With a BER of 1.0 E-9 there are 2.28 errors per minute, so about 20 minutes to collect significant data is needed, or 3.8 hours with a BER of 1.0 E-10. 
 Diagram 8 Diagram 8 shows that the difference in signal to noise ratio between the maximum error rate of 1.0 E 10-4 and 1.0 E 10-9 is only a signal to noise ratio difference of 4.2 dB. So all that is known from the 20 minute wait for a BER reading is that the noise margin on our system is better than 4.2 dB. No matter how good the system, the margin is not known. 

Clearly, although BER is a valuable method in the lab or at the headend where equipment can be set up for several hours if necessary, it does not tell us enough about the system margin down the network to enable preventative maintenance. 

A great deal of research has shown that by far the primary cause of degradation of BER is due to noise and that the relationship between SNR and BER is reliable. 

The author therefore feels that measuring the signal to noise ratio is the quickest and most meaningful way of knowing the margins available on a cable network. 

In the latest instrument from Swires Research a new measurement called Digital Quality Margin (DQM) has been introduced. DQM is the noise margin expressed in dB’s before the system is likely to fail. This is believed to be a meaningful measurement, as a system with a DQM of 8 dB shows immediately that the signal to noise margin before system failure is 8 dB. 

The author would like to see the Digital Quality Margin measurement adopted by other manufacturers, however it is, in the end, down to the systems engineer to evaluate its usefulness. 


1.  Bandwidth  

The bandwidth of the measuring instrument must be known when measuring digital signals. Instruments specifically designed to measure digital signals compensate for bandwidth and should measure true power of the digital signal.

2.  Intermediate Frequency (IF) Filter  

Instruments with the same bandwidth can give altered readings when measuring digital signals due to the different shapes of intermediate frequency filters.
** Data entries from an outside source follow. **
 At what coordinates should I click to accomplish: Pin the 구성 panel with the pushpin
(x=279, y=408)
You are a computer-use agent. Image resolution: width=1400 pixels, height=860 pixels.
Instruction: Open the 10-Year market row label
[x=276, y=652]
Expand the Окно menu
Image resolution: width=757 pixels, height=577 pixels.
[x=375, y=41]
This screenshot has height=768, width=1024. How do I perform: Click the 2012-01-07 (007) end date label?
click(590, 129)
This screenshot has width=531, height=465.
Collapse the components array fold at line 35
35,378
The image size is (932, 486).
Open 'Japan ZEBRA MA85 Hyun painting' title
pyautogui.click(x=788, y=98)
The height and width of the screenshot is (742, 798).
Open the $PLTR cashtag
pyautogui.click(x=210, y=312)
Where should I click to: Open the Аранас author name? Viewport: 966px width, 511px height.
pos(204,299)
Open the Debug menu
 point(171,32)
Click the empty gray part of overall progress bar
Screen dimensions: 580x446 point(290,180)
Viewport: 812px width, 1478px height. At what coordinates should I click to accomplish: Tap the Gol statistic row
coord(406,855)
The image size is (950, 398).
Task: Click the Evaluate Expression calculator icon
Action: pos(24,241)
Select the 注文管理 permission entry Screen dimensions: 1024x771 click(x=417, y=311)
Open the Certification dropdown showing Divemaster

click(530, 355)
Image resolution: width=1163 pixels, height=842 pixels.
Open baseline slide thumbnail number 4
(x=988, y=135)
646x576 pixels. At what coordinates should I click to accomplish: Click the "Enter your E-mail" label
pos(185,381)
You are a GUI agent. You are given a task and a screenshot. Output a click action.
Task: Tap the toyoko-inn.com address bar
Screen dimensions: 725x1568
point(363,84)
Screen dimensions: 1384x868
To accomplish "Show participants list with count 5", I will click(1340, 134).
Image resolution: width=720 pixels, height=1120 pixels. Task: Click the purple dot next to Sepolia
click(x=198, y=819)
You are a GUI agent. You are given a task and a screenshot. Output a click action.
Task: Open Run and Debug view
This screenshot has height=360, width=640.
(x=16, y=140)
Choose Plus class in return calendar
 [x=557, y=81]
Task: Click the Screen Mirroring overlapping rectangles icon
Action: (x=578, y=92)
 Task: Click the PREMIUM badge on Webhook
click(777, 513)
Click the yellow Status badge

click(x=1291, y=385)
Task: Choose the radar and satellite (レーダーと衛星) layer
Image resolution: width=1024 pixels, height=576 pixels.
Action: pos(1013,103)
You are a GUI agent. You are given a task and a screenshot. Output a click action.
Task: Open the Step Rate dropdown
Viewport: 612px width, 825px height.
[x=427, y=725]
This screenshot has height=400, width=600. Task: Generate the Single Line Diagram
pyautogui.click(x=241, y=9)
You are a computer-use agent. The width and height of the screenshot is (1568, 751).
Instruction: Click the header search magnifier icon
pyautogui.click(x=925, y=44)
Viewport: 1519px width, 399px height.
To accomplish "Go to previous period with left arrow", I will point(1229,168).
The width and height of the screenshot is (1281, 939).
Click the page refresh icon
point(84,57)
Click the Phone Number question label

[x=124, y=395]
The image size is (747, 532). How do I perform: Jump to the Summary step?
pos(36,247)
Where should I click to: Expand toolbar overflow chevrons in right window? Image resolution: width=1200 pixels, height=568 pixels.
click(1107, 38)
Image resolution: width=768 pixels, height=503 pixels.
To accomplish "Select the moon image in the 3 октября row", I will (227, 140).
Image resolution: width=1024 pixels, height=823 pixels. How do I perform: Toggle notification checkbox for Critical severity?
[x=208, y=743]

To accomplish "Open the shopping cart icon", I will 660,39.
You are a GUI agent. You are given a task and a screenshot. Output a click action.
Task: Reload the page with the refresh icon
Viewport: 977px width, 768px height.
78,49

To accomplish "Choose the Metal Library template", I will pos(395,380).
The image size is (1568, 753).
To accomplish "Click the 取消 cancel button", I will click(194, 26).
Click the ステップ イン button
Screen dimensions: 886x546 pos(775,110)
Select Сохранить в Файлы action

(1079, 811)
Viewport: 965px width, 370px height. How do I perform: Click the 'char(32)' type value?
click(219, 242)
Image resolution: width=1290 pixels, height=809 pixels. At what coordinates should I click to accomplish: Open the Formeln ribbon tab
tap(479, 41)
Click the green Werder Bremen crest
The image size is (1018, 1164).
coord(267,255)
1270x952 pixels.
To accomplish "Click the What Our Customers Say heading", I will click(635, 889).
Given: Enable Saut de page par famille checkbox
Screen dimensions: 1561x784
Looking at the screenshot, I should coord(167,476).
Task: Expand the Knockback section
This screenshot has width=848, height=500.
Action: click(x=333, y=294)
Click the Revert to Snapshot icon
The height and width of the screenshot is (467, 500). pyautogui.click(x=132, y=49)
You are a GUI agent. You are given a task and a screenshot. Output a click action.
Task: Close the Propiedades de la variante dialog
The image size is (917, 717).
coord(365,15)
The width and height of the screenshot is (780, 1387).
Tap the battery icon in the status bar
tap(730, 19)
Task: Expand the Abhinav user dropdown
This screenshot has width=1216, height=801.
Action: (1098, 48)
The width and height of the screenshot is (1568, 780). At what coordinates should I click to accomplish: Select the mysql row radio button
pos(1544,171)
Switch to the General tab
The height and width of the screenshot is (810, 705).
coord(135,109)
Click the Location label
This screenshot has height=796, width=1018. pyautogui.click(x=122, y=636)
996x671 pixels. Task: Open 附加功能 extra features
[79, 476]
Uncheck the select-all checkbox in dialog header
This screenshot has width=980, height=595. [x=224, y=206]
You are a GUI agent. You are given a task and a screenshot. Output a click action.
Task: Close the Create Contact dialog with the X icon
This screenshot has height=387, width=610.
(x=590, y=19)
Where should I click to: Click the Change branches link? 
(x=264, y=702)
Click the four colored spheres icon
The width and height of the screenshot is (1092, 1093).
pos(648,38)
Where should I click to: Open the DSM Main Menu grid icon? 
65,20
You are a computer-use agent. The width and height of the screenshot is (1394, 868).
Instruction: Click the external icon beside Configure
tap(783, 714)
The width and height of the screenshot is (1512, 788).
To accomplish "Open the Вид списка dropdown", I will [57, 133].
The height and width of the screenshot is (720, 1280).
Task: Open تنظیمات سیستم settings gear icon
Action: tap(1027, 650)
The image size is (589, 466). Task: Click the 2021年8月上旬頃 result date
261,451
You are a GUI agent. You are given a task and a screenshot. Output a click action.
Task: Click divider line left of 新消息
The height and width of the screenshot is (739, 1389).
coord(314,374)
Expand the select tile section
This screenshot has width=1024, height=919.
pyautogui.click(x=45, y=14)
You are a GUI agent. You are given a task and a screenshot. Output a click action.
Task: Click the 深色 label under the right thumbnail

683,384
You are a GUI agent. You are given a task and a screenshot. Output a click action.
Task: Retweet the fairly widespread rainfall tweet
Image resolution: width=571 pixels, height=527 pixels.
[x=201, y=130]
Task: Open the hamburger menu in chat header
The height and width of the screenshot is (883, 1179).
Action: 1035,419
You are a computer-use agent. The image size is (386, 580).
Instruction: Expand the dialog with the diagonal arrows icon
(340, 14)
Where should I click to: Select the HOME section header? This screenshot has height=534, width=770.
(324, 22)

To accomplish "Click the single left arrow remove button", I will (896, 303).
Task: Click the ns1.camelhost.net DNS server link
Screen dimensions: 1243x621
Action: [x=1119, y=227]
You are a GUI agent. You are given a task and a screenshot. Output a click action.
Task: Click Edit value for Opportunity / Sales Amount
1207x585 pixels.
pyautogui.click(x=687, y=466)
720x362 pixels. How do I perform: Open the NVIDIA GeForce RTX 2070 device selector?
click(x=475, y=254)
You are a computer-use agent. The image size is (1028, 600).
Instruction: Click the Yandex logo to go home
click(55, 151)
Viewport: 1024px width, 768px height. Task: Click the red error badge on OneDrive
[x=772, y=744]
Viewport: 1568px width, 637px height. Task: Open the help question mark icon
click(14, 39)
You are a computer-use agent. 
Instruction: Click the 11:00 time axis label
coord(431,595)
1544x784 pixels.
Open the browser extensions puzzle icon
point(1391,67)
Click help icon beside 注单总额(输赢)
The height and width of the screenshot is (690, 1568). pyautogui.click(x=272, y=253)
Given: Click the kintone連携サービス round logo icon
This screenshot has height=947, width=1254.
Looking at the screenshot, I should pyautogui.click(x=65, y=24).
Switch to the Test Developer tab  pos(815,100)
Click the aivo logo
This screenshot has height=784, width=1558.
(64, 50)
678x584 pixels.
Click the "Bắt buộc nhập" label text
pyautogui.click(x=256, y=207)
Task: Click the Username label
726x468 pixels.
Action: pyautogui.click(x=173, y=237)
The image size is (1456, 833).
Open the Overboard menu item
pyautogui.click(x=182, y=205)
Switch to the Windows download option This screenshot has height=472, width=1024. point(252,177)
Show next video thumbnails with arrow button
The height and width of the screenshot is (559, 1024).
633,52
3.  Bit Error Rate (BER)  

The bit error rate takes a long time to measure accurately and has a very limited operating window.

4.  Signal To Noise Ratio (SNR)  

Network measurements of signal to noise ratio give a good indication of the quality of the cable network.

5.  Digital Quality Measurement (DQM)  

A new measurement based on Signal to Noise Ratio has been proposed for use as an alternative to Bit Error Rate.